Reprenez le texte ci-dessous sur l'éducation à la culture chez les Malgaches et poursuivez-le après sa dernière phrase.

* [Texte à lire]:
————————

Dans un travail précédent, intitulé : « L’éducation morale chez Kant », nous avions entrepris une recherche axée sur les fondements et les conditions de possibilité d’un acte moral chez un sujet, selon la perspective kantienne. Nous en avions conclu qu’un comportement moral s’acquiert en particulier par l’éducation. Il s’était agi dans le mémoire de montrer, au niveau de l’éducation, l’importance de la maxime en tant que principe subjectif d’action, et en tant qu’elle met en valeur l’autonomie de la volonté chez le sujet à éduquer. Cette maxime qui peut devenir universalisable, en se présentant comme impératif catégorique dans la conception occidentale de l’éducation, marque que la reconnaissance de la loi morale souligne la liberté du sujet au point de vue éthique.
Et en essayant de transposer le problème de cette éducation à la morale dans le domaine de l’éducation à la culture chez le Malgache, on peut se poser logiquement la question suivante : ne peut-on pas considérer que l’éducation traditionnelle, au sens le plus large, dans les familles malgaches s’appuie aussi sur ce passage de la maxime à la loi, par l’intermédiaire de l’initiation précoce à la connaissance des « hainteny » ou des « ohabolana » (ohapitenenana), ou même à celle des fady et des interdictions, pour transmettre un certain nombre de valeurs (soatoavina) typiquement malgaches ? Car c’est principalement par ces éléments de la culture orale que les parents malgaches éduquent surtout leurs enfants à prendre conscience de leur identité culturelle et de l’expérience acquise par la sagesse ancestrale.
Les obstacles externes à une éducation à la culture
La visée dernière d’une éducation à la culture, et en particulier pour la jeunesse malgache est, dans le cadre des recherches pour cette future thèse, d’aboutir à constater qu’il faut un effort de perfectionnement permanent de la part de ces jeunes et des parents dans la connaissance de leur propre culture. Il faut souligner que pour les parents Malgaches, le contact direct avec la vie quotidienne est d’abord le moyen permettant aux enfants de s’initier à leurs coutumes et à leur culture traditionnelle. Les parents malgaches ont comme principal rôle celui d’initier, par le biais des rites des passages, les valeurs culturelles traditionnelles typiquement malgaches à leurs enfants. Ces valeurs traditionnelles ou ces « soatoavina » se transmettent donc en premier lieu par le biais des rites des passages. En termes simples, les parents jouent un rôle de premier plan dans l’apprentissage aux valeurs culturelles malgaches, et ils sont les premiers moteurs d’une éducation à la culture. Ils représentent eux-mêmes et transmettent ces valeurs traditionnelles aux jeunes. Il leur appartient donc d’amener les enfants à prendre conscience de ce qu’ils sont, et à ce qu’ils se sentent réellement malgaches, car le processus bien compris d’une éducation à la culture aide la personne qu’on veut éduquer à penser dans le cadre de sa culture traditionnelle.

————————

* [Données fournies]:
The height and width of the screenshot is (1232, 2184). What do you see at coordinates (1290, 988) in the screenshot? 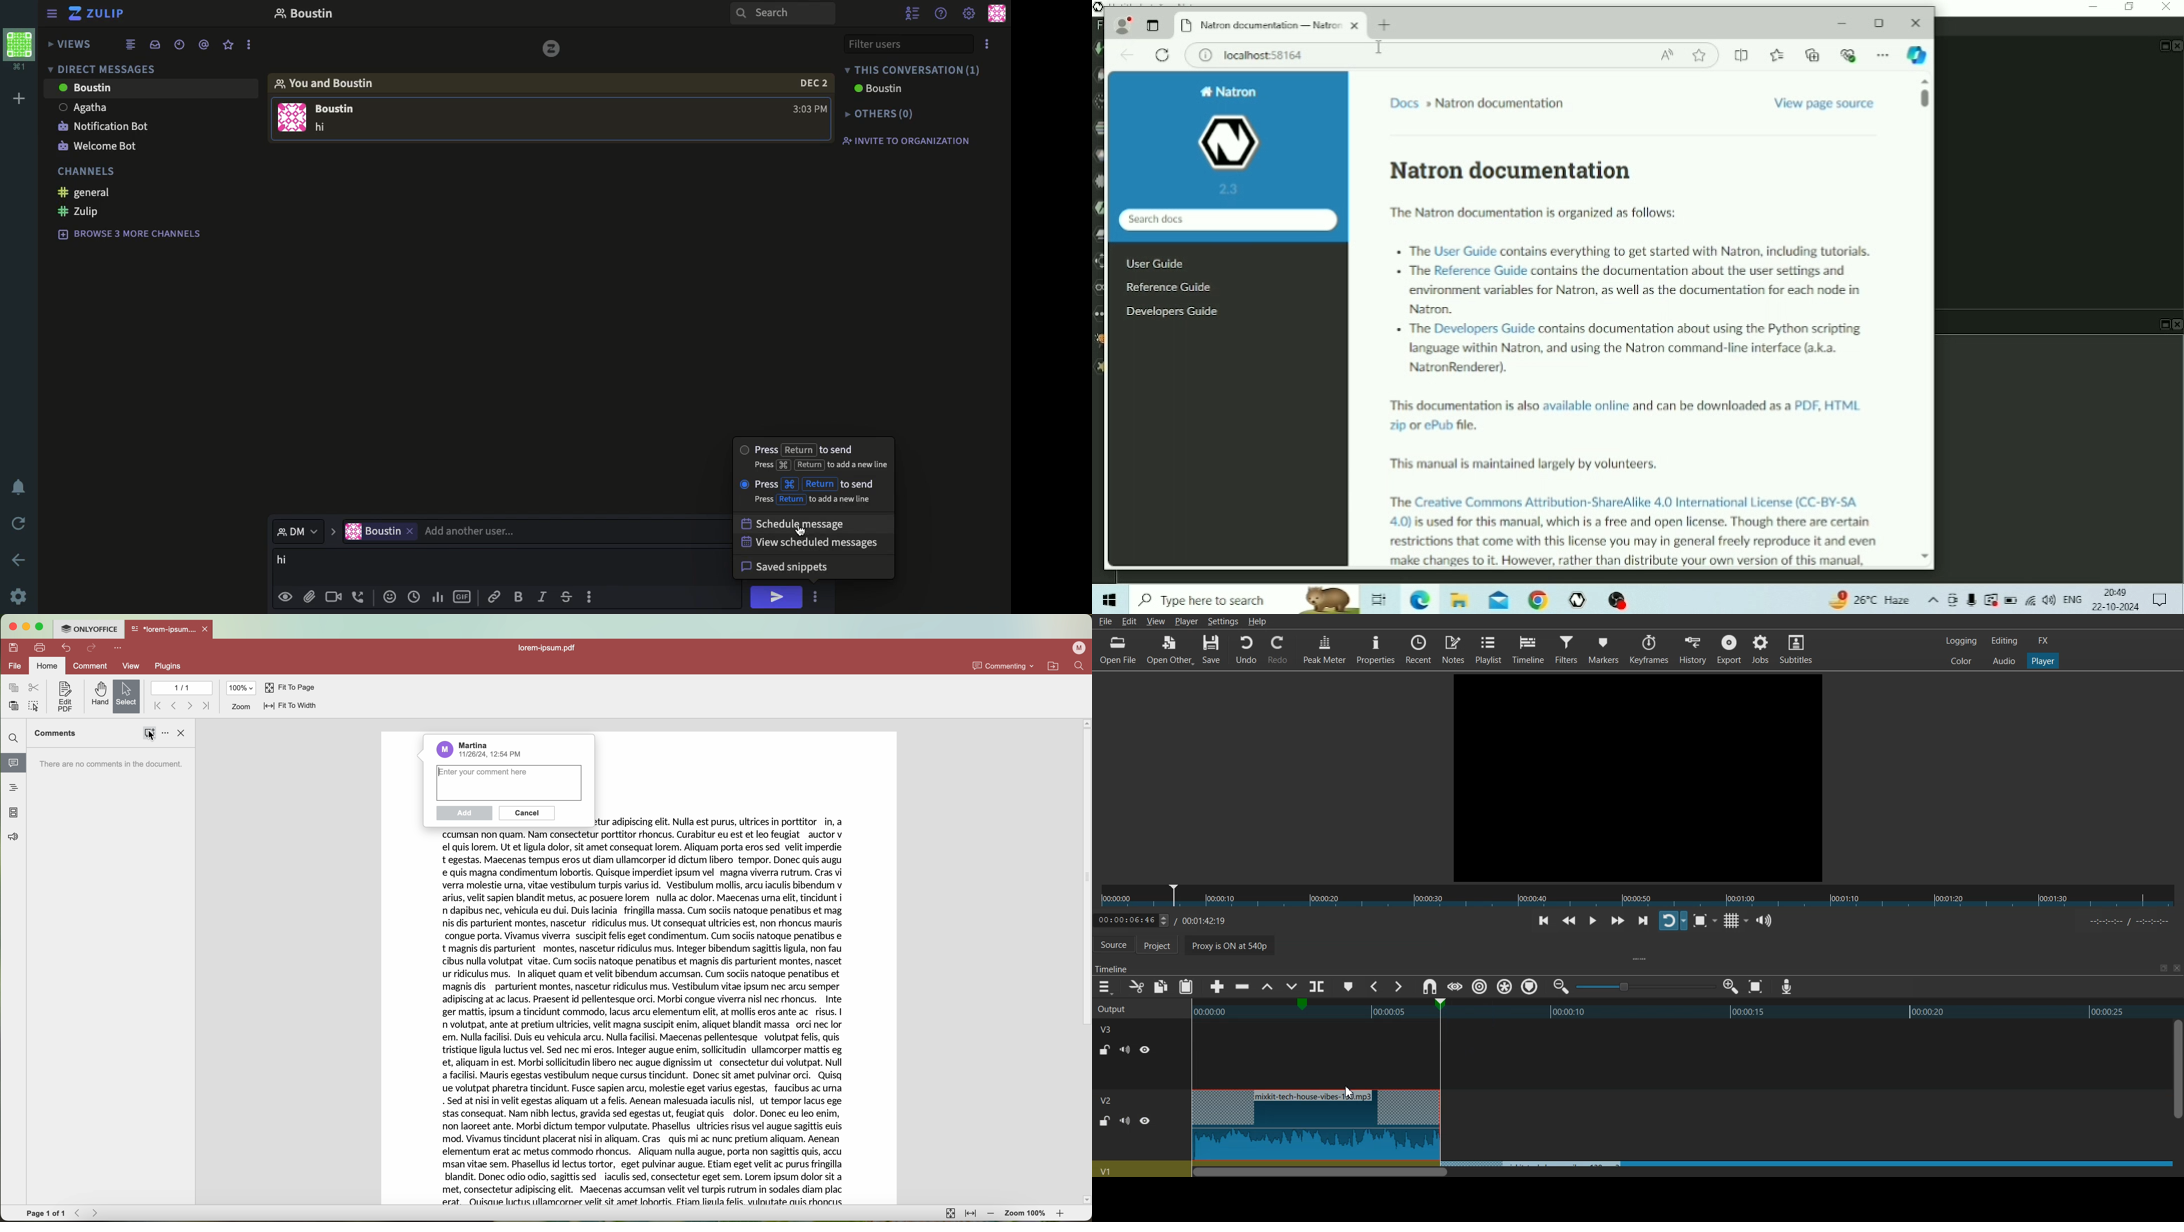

————————

* [En réponse]:
Or, si le concept de progrès s’exprime souvent actuellement, chez ces jeunes, par un refus de leur propre identité culturelle, on est forcé de constater qu’une telle tendance à s’abandonner sans réfléchir au modernisme constitue un obstacle de taille pour une éducation véritable à la culture : elle force les jeunes Malgaches à penser qu’il lui faut imiter bêtement l’exemple des étrangers et à abandonner ensuite les « bons exemples » que leur fournit traditionnellement leur ancienne société. Traduit en malgache par l’expression « fandrosoana », cette vision du progrès moderniste se comprend autant comme une pure singerie qu’une imitation servile des mœurs des étrangers. Elle fait pourtant oublier que tout développement commence d’abord par soi-même et que tout concept de développement imposé n’aboutit jamais, au final, qu’à une aliénation personnelle et culturelle. Faut-il vraiment être obligé de toujours abandonner sa propre identité culturelle, pour envisager de se moderniser et pour entrer dans le progrès économique et social qui nous apparaît comme être le lot des pays développés ? Répondre à cette question cruciale est l’objet de cette future thèse.
On s’aperçoit ainsi que, face à l’hégémonie de la culture euroaméricaine et aussi à cette tendance générale à imiter servilement les mœurs et les coutumes venues d’ailleurs, les mœurs et coutumes que sous-tendent les valeurs culturelles malgaches risquent de disparaître.
Cependant aucune amélioration, aucun développement social ou humain, répétons-le encore une fois, ne peut se faire quand on est aliéné culturellement. Ce qui signifie donc que c’est seulement par le biais d’une véritable éducation à la culture que le processus d’un perfectionnement permanent chez les Malgaches se fera. Dans cette optique, il convient de bien préciser que, dans son principe, aucune culture au monde, et c’est bien évidemment le cas de la culture malgache comme de toute autre culture, ne peut être considérée comme dépassée ; et elle n’est pas non plus systématiquement synonyme de vie sauvage, attardée ou rétrograde, vouée à la pure idolâtrie, comme l’avaient souvent pensé les premiers missionnaires chrétiens. A cet effet, rappelons qu’il y a bien souvent certains qui rejettent délibérément tout ou partie des coutumes et/ou des mœurs traditionnelles, en les taxant généralement de pratiques païennes. En faisant cela, est-ce parce qu’ils croient trouver dans la culture chrétienne étrangère le signe de la vraie civilisation ?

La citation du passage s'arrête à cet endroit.